WHAT THE TASK ASKS | Return the stretch of the Mount Tabor article from "On Friday, 6" through "above the plain.", copied word for word.

TEXT EXCERPT |
----
Mount Tabor: the highland of God’s Love

Monte Tabor: l’altura dell’Amore di Dio

On Friday, 6 August, the day of the solemnity of the Transfiguration of Our Lord Jesus Christ,  as every year, the Franciscans of the Custody of the Holy Land gathered in the place that remembers this event: Mount Tabor.

The shrine has been opened once again to the faithful after the pandemic and some restoration work on the structure. It was Fr. Dobromir Jasztal, vicar of the Custody of the Holy Land who presided the Eucharistic celebration in Arabic in the shrine which stands 450 metres above the plain.

Following tradition, the homily was given by the parish priest of Nazareth, Fr. Marwan Di’ides,from where most of the local faithful present are from. “As the Gospels tell us, Jesus is on a mountain whenever something extremely significant happens,” said the parish priest. “The Annunciation is in Nazareth, a small mountain; Bethlehem is also built on highland; the Calvary is considered a mountain and even the Sermon of the Beatitudes was pronounced on a hill above the Sea of Galilee. The reason is simple: He wants us to look upwards and forget sin, which drives us downwards.
----
EXTRACTED RECORDS |
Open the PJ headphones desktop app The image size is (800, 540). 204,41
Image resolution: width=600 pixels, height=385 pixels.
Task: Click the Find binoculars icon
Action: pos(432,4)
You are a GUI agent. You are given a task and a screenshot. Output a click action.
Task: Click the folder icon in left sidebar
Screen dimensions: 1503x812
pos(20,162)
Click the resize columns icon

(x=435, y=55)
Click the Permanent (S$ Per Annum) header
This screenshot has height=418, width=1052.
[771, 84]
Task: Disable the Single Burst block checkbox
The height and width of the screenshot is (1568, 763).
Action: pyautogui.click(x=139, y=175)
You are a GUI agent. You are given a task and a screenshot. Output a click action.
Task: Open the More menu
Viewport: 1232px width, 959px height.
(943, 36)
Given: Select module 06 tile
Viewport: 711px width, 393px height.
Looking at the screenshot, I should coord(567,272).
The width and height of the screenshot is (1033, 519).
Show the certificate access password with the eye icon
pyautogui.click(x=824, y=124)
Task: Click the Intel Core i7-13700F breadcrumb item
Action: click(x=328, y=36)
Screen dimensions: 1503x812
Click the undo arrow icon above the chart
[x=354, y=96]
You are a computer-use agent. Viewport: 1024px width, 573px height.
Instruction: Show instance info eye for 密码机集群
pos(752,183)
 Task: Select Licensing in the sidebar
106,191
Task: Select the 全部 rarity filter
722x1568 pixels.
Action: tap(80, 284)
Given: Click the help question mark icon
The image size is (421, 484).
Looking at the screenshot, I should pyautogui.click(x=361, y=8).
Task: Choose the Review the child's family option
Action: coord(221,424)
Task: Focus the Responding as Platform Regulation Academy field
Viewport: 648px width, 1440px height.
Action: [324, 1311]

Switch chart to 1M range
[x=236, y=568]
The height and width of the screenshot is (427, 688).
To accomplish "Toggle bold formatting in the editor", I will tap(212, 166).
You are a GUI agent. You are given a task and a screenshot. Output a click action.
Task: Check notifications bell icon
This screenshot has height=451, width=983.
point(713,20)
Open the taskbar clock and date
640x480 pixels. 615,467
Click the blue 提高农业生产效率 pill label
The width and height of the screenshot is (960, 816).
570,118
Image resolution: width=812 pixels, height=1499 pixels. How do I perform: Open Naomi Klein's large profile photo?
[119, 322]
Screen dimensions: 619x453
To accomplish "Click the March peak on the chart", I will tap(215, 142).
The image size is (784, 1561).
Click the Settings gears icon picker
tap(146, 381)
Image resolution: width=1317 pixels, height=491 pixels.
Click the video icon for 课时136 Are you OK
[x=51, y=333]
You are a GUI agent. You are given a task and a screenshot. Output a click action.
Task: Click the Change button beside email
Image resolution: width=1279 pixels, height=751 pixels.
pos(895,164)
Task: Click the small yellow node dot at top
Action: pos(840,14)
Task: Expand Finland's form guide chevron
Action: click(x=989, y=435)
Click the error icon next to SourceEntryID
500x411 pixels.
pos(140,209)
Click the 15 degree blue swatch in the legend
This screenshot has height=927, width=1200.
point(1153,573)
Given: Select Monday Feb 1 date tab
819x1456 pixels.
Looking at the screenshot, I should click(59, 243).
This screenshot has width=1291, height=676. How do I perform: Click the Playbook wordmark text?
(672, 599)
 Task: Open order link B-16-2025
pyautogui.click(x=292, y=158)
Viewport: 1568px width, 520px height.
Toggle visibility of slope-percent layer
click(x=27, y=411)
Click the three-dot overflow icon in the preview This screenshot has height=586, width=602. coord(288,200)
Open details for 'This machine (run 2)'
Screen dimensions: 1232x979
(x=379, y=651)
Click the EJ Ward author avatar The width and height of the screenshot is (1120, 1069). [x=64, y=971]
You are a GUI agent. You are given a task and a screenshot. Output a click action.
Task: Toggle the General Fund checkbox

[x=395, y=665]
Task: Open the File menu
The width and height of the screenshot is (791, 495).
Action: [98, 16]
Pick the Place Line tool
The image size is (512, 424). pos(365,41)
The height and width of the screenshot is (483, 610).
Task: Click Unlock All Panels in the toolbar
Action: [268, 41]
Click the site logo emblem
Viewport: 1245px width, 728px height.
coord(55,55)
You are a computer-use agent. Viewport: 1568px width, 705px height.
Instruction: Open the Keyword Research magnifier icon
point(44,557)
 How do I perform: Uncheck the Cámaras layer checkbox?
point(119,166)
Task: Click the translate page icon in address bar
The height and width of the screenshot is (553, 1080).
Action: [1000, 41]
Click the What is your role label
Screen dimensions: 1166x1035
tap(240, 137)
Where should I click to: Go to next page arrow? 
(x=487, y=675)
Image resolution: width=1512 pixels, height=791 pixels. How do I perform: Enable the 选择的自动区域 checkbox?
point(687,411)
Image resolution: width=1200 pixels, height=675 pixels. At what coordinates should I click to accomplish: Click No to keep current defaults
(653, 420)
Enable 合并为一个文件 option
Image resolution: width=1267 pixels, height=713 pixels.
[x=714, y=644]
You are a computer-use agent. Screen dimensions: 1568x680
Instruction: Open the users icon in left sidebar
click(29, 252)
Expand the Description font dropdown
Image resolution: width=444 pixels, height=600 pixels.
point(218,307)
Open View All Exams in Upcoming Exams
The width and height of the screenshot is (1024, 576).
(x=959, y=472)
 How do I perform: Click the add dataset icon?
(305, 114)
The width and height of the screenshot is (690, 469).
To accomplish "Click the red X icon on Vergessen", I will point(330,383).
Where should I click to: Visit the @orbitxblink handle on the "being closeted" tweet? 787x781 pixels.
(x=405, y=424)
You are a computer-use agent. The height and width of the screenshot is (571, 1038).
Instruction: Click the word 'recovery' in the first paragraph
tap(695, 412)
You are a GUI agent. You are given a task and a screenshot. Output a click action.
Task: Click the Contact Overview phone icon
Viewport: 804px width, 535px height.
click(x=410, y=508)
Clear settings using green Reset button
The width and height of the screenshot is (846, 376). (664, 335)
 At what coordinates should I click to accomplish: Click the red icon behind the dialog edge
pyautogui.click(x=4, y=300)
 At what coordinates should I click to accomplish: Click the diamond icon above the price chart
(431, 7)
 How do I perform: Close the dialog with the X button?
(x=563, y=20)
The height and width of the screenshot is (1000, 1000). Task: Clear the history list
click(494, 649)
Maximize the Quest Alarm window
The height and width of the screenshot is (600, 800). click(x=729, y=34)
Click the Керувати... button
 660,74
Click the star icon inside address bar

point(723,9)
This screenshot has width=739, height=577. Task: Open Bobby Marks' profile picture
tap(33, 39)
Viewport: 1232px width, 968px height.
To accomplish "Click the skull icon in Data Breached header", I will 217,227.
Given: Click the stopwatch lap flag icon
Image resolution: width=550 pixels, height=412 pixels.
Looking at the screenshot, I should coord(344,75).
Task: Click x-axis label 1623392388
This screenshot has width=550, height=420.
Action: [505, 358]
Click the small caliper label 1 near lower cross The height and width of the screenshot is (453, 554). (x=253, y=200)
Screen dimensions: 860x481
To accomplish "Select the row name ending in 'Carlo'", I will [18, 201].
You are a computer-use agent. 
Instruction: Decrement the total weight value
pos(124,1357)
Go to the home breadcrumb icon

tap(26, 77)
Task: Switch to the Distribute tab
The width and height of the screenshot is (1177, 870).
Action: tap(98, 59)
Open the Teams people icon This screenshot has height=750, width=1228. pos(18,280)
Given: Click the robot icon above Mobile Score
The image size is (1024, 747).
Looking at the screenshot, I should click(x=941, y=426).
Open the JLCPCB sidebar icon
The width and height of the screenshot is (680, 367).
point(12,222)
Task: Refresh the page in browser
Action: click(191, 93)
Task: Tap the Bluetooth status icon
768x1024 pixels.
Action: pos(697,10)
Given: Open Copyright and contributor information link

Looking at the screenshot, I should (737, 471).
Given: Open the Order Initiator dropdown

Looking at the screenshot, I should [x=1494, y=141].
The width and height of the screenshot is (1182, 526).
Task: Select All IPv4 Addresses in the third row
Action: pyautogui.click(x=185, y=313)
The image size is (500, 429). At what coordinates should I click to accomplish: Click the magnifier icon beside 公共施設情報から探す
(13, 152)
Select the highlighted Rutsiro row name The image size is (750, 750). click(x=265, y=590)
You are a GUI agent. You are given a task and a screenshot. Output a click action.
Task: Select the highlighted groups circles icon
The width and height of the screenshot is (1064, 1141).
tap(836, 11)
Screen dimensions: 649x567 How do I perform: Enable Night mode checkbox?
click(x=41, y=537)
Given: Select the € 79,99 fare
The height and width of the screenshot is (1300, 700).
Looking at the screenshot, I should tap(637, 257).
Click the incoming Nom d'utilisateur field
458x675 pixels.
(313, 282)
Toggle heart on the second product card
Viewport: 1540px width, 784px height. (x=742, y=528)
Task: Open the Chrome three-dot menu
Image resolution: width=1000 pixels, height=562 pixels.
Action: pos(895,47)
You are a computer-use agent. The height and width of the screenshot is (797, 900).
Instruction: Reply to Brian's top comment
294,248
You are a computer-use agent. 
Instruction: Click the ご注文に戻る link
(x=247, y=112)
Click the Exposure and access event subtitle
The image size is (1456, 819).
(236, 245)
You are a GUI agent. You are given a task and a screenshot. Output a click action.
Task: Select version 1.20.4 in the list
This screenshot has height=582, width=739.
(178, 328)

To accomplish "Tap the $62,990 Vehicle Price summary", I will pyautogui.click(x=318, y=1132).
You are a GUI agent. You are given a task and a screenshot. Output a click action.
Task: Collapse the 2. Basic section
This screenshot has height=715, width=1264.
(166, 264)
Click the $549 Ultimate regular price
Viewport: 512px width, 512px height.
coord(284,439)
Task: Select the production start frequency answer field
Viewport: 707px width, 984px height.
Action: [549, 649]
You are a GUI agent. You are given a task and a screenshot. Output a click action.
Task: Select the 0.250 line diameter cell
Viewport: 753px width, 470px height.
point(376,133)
----
EXERCISE OUTPUT |
On Friday, 6 August, the day of the solemnity of the Transfiguration of Our Lord Jesus Christ,  as every year, the Franciscans of the Custody of the Holy Land gathered in the place that remembers this event: Mount Tabor.

The shrine has been opened once again to the faithful after the pandemic and some restoration work on the structure. It was Fr. Dobromir Jasztal, vicar of the Custody of the Holy Land who presided the Eucharistic celebration in Arabic in the shrine which stands 450 metres above the plain.